Many times while playing, you face a table layout without simple options to pocket balls. There are only bad, very bad and “%?&*@#^” choices. All of us have watched as various bar bangers seize upon this opportunity to demonstrate the width and breadth of their imagination. Actually these guys provide you with an amazing educational instance of stupidity.
Some sort of silly shot will be called, often detailing three or more rails. Why do they do this? It’s seems to be a bit insane to attempt something that can help lose the game. When playing idiots of this caliber, take ‘em for every dollar you can get. (Who knows? They might smarten up later and actually start thinking before shooting.)
While it’s fun to watch a bar banger address a poor table layout, you need to be the Intelligent Player and think before you shoot. When faced with a situation beyond your ability to shoot out of the situation, the proper response is to make life difficult for your opponent. And the best way to do this is to be a safety shot.
Instead of considering some low percentage shot, how about figuring out easy ways to help your opponent let you win? If you can see the object ball, you are the person in charge of the table. You can decide what kind of table layout you want to hand over to your poor unsuspecting victim.

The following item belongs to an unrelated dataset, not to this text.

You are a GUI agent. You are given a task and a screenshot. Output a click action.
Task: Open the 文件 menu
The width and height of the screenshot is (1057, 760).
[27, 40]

Since all aggressive options are dependent upon billiard god luck, think of a safety shot as an opportunity to tease your opponent. With an intentional defensive play, you don’t give away the game by letting your opponent come to the table. (It’s never a good idea to let billiard god luck decide whether you win or not.) Your playing philosophy must be, “Nothing for me? Nothing for you!” Play the safety shot and make your life easier.
When faced with the impossibility of running out, do some proper tactical thinking. When looking at a table layout with the intention to shoot defensively, several possible shots will be immediately available. More can be identified with another 15 seconds of thought. Tailor the safety shot selection to your personal ability and the capability of your opponent. If he has a problem with banks, set one up for him. If he can’t make a long shot, move the cue ball far, far away.
The lower the skill level of your opponent, the simpler it is to give him a near-impossible shot. Even a sharp cut on an object ball close to a pocket will give some trouble. When your opponent is a better player, your safety shot has to be a little more sophisticated. Select a defensive shot that will provide more of a challenge to your opponent.
Keep in mind two things – slow speed safety shots are 1) easier to control and 2) simple to identify. If the ending object ball position is important, put your hand on the table location and work out the cue ball/object ball angle and speed for the safety shot. If the final cue ball position is critical, put your hand on the location and work out the details.
The learning curve is very easy and quick. On the practice table, a few dozen testing shots can quickly teach you that simple solutions at slower speeds get excellent results. When you do mis-shoot, think through the shot and figure out how you should have done it.
You can win a lot more times by thinking your way through each shot in every game. A planned miss of an easy shot can often by the move that helps you beat your opponent. So there isn’t any reason why you have to play stupid.